Listed entries =>

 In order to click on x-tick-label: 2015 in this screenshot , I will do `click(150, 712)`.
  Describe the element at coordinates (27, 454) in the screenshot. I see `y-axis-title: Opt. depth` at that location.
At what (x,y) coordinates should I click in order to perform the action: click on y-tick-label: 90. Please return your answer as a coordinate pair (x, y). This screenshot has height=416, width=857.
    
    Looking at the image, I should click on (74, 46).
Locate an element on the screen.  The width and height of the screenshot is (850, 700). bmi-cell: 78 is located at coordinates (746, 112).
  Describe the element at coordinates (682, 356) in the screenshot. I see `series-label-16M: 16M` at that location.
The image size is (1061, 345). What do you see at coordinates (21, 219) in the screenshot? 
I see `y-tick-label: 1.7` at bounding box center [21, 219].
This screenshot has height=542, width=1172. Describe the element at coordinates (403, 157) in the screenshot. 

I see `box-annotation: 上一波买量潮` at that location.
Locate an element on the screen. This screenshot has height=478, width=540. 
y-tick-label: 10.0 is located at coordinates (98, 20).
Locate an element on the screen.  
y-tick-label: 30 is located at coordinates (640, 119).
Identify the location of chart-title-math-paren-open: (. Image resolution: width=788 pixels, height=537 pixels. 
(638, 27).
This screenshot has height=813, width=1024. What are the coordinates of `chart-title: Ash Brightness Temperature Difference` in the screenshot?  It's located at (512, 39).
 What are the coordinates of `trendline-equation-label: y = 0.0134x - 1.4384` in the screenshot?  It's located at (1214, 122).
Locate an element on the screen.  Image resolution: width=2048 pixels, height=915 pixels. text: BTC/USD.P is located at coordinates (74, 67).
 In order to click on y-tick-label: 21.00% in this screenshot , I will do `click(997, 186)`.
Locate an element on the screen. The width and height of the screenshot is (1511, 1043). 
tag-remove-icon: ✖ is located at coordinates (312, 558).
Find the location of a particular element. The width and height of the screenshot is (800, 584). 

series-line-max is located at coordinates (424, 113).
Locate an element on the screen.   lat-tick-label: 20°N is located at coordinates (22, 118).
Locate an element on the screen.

Required work =>
Could you pull out, word for word, the lines that start with the one containing "coordinates (74, 67)." and run through the last line of the records above?

Solution below =>
Locate an element on the screen.  Image resolution: width=2048 pixels, height=915 pixels. text: BTC/USD.P is located at coordinates (74, 67).
 In order to click on y-tick-label: 21.00% in this screenshot , I will do `click(997, 186)`.
Locate an element on the screen. The width and height of the screenshot is (1511, 1043). 
tag-remove-icon: ✖ is located at coordinates (312, 558).
Find the location of a particular element. The width and height of the screenshot is (800, 584). 

series-line-max is located at coordinates (424, 113).
Locate an element on the screen.   lat-tick-label: 20°N is located at coordinates (22, 118).
Locate an element on the screen.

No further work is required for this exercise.